Let’s be honest. As educators, we are used to measuring data on tests. We look for proficiency in language, reading, and math skills. Our charts have students in red, yellow, and green, and we hope to prove our own teaching prowess by seeing a sea of green. Yet, we cannot measure culture the same way.
We have to move away from the idea of “biculturalism” to transcultural acculturation, which is the process of helping our students/children understand that they belong to multiple identity groups and that they have a unique mix of characteristics from each of those identity groups that should be honored and celebrated. This is the first step of sociocultural competence… understanding identity.
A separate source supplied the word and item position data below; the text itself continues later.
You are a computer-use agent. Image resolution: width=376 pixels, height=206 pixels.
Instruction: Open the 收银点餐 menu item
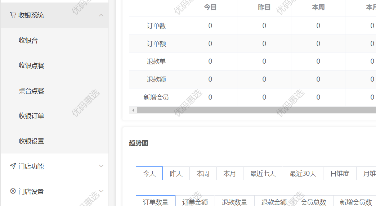[x=31, y=66]
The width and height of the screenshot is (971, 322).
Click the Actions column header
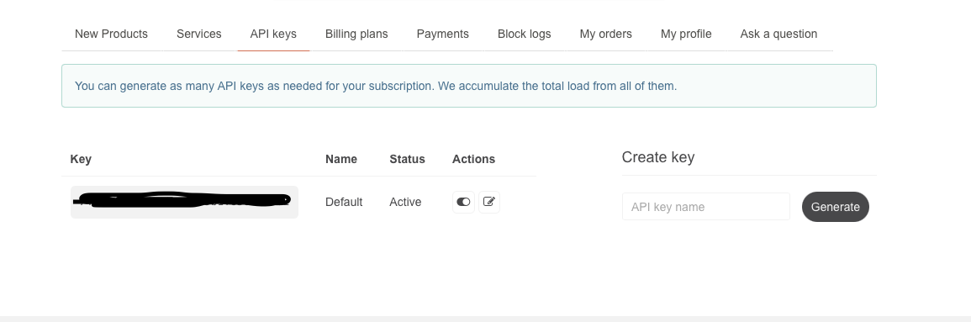point(474,159)
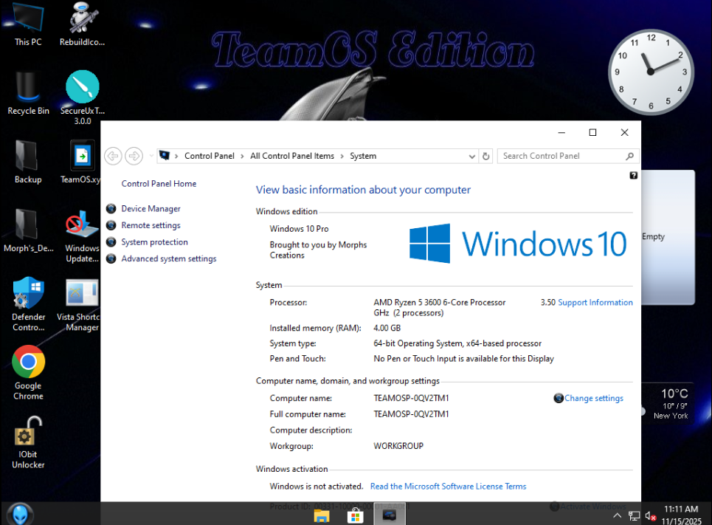Open Device Manager from the sidebar
Image resolution: width=712 pixels, height=525 pixels.
151,209
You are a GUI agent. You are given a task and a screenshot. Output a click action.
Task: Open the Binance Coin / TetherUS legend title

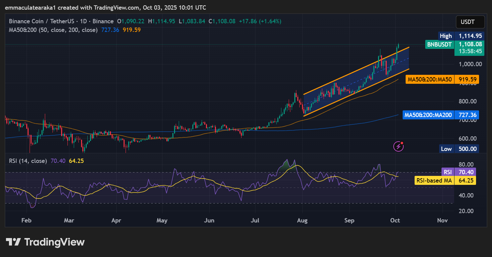tap(61, 21)
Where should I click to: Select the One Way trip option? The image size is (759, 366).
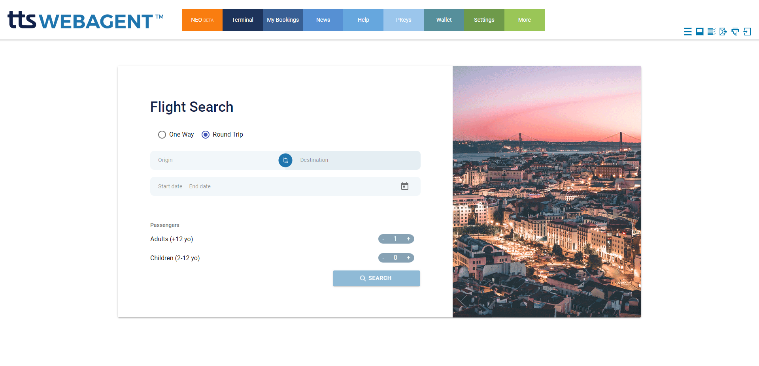click(162, 135)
In Moving From Bicultural to Transculturation Acculturation, I provide specific activities for teachers and parents to do with their students to encourage transcultural acculturation. I encourage you to explore these activities. However, if you were only able to fit in one activity to do with your students to support their process of transcultural acculturation, let it be having nonjudgmental conversations with your students. Encourage identity moratorium or the search for one’s true identity through these talks. Let them know that you are there to support them as they explore their cultural identities and that it is okay not to feel completely here (in the country where they are growing up) nor there (where their parents or caregivers grew up). And during those conversations, never commit the microaggression of choosing your students’ identities for them. Your job is to facilitate identity moratorium, not to resolve it. Ultimately, those conversations can make a difference whether or not your students will become socio-culturally competent or not, which is in fact a current pillar of Dual Language Education.